When I create a new Google Drive folder for an entity in my program, I want to get that folder’s ID back so that I can store it in the database for later use. However, when I use Flysystem’s createDir() method to make new folders in Drive, the response is limited to a boolean (true or false):

$response = \Storage::drive('google')
->createDir(\Config::get('constants.drive_paths.people') . '/New Folder');
// Here I'm creating a new folder called 'New Folder' inside my 'people' directory.
// $response will be true if the folder was successfully created, or false if there was a problem.

It seems like Flysystem is built to be pretty streamlined out of the box, and perhaps is expected to be used with more traditional filesystems where the name of the folder is the only identifier you would need. So if you’ve already specified the folder name when you asked for it to be created, then why would you need any extra info back, other than a simple success or failure? You already know where it is and how to address it. Makes sense.

For Google Drive this becomes a problem (at least for the way I was trying to go about it).

At first I thought about making a Temp folder manually, through Drive’s web interface, and then having my program create any new folders in the Temp folder first, then scanning the temp folder to see all the entities inside, which would only be one, hopefully, getting the ID of that one entity (the folder we just created), storing the ID in the DB, and then moving that entity to its final destination. But that seems a bit roundabout, and I was worried that it would break if the program was handling a huge amount of simultaneous calls to create folders (if the scan of the temp folder showed more than one folder inside it). Probably mathematically unlikely, but I don’t really know.

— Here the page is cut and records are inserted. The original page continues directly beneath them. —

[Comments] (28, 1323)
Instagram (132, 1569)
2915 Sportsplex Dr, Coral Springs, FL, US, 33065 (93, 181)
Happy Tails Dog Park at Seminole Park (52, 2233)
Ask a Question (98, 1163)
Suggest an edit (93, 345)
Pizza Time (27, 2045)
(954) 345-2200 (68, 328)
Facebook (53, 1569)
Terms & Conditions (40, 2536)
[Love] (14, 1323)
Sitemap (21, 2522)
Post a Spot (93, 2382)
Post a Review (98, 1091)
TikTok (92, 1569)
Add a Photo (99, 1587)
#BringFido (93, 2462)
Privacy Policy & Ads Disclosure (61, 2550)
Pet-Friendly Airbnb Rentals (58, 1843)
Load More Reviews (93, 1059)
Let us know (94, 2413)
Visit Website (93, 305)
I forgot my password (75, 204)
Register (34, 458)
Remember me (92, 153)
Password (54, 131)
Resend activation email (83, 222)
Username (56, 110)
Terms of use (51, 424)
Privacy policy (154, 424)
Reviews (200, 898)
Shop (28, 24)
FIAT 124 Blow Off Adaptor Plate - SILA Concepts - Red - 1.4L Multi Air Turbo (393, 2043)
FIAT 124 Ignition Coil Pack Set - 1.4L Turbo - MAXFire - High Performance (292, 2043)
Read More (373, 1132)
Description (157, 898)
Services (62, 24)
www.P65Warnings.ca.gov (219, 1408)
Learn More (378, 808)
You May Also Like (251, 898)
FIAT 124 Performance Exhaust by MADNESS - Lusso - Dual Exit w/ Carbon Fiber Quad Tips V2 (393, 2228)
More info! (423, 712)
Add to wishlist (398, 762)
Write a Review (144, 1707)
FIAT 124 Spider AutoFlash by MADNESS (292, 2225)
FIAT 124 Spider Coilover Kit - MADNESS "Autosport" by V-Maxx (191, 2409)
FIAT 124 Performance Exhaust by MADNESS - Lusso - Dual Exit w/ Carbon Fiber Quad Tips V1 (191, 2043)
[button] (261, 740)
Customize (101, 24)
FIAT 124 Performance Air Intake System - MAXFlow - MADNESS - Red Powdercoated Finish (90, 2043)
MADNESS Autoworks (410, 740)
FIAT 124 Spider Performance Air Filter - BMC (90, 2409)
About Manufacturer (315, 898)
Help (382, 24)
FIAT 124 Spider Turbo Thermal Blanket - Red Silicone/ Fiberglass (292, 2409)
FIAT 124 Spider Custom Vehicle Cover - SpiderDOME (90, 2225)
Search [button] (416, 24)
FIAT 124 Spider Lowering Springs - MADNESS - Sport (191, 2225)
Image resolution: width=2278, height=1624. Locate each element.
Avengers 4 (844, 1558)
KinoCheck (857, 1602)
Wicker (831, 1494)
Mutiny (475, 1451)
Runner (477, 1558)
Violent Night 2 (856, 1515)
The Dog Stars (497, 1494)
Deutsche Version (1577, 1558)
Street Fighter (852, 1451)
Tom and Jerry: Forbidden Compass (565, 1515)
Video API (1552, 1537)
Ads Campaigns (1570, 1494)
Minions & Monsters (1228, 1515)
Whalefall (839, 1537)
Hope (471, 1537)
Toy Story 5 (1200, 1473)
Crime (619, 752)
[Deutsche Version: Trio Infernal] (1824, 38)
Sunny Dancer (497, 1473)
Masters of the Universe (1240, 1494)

After searching through Naoki’s code on GitHub, I found that his adapter does return more than just a boolean, and after searching through the definition of createDir() in Flysystem, I found that it is casting the return from the adapter to a boolean:

// \League\Flysystem\Filesystem.php
public function createDir($dirname, array $config = [])
{
    $dirname = Util::normalizePath($dirname);
    $config = $this->prepareConfig($config);
    return (bool) $this->getAdapter()->createDir($dirname, $config);
}

So I created a new class that extends theirs, with a new method that doesn’t cast to a boolean:

// \App\Gfilesystem.php

namespace App;

use League\Flysystem\Util;

class Gfilesystem extends \League\Flysystem\Filesystem
{

    public function createDirReturnId($dirname, array $config = [])
    {
        $dirname = Util::normalizePath($dirname);
        $config = $this->prepareConfig($config);

        return $this->getAdapter()->createDir($dirname, $config);
    }

}

And I edited this file:

// App\Providers\GoogleDriveServiceProvider.php
namespace App\Providers;
use Illuminate\Support\ServiceProvider;
class GoogleDriveServiceProvider extends ServiceProvider
{
    /**
     * Bootstrap the application services.
     *
     * @return void
     */
    public function boot()
    {
        \Storage::extend('google', function($app, $config) {
            $client = new \Google_Client();
            $client->setClientId($config['clientId']);
            $client->setClientSecret($config['clientSecret']);
            $client->refreshToken($config['refreshToken']);
            $service = new \Google_Service_Drive($client);
            $adapter = new \Hypweb\Flysystem\GoogleDrive\GoogleDriveAdapter($service, $config['folderId']);
            return new \League\Flysystem\Filesystem($adapter);
        });
    }
    /**
     * Register the application services.
     *
     * @return void
     */
    public function register()
    {
        //
    }
}

To instantiate my new child class instead:

public function boot()
{
    \Storage::extend('google', function($app, $config) {
        $client = new \Google_Client();
        $client->setClientId($config['clientId']);
        $client->setClientSecret($config['clientSecret']);
        $client->refreshToken($config['refreshToken']);
        $service = new \Google_Service_Drive($client);
        $adapter = new \Hypweb\Flysystem\GoogleDrive\GoogleDriveAdapter($service, $config['folderId']);
        return new \App\GFilesystem($adapter);
    });
}

The new response is an array that includes the ID of the new folder and the ID of the parent folder, separated by a slash:

$drive_folder = explode("/", $response['path'])[1];

And we’re good! So far this has been working out for my purposes.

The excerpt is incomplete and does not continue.